他终于离得远了些,荆雪尘不自在地挠挠那块被师父触碰过的皮肤,总觉得那里还残留着对方指尖的余温。
“谢谢。”他别扭道。
————
随着闻人襄的离开,有关他的记忆变得模糊不清。
与荆雪尘同届的无量宗弟子,只是隐约记得有那么一个低调的少女,在藏宝会之后离宗归家,再未出现过。
至于他的音容与名字,也被狐妖连并带走。
误打误撞送荆荠仙草的谢柳一脸懵逼地被放回书斋,奶猪也在当日重新回到荆雪尘胸前,一切似乎都在走回正轨。
数千里之外,天鸢山。
闻人襄单膝跪在大殿中,大殿金碧辉煌,穹顶绘满诸天神仙,金芒仿佛能照亮苍生疾苦。
如此华贵的大殿,却连一丝人气都无。空旷冰冷,宛若寝陵。
巍峨的仙尊像矗立于层叠帷幕之后,帷幕无风自动,偶然间显露出尊像空白无物的眼。
“闻人襄。”尊像嗓音空灵,“你可有杀死章莪君的弟子?”
闻人襄答:“无。”
“可有夺其元阳,毁其气海?”
闻人襄再答:“无。”
尊像嗓音陡然加重:“既如此,你还有什么理由不自戕谢罪?”
闻人襄面无表情道:“他身旁有妖君为伴,又身具章莪君护身重宝,弟子难以近身。即便以狐惑之术诱之,仍然为其识破挣脱。”
“废物。”尊像道。
闻人襄抬头,明艳一笑:“宗主命我这不到金丹期小弟子,从两名元婴期仙君眼底杀人,是不是太高看青丘狐族了?”
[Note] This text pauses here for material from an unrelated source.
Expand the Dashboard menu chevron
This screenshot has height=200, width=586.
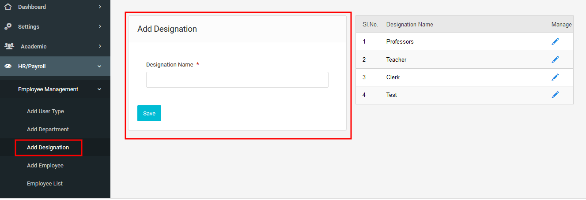pyautogui.click(x=100, y=7)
他笑容中带着恶劣的嘲讽,“若我们真有越阶杀人的能耐,又何必在您手底做事……呃!”
猝然间,他像被无形之物扇了一巴掌般,倒飞百米,咳出一口血。
威压仍笼罩于身,闻人襄连跪着都不被允许,只许狼狈地趴在尘埃中。
尊像淡声道:“别忘了,你们的命都捏在本尊手中。再问你一句,想清楚再作答。”
闻人襄伏在袖间作乖顺之态,一口银牙几乎咬出血。
只听尊像问道:“章莪君的弟子,可与当年那妖王之子有关?”
第39章
一言既出, 殿内如死一般的寂静。
“这与我有何关系?”闻人襄满不在乎地一笑。
“别装傻。”尊像道,“你认识那只妖。”
“是么?”闻人襄作怔忡之态,“多久远的事,那种微末玩意儿, 我还记著作甚。”
他随即噗嗤一笑, 一双狐眸挑衅地瞟向尊像:“宗主莫非以为章莪君的弟子就是当年那只半妖?您是老糊涂了罢。妖王耗费千兵万卒为夺回爱子, 放在手心里宝贝还来不及,怎么可能再让他做诱饵, 陷于险境?”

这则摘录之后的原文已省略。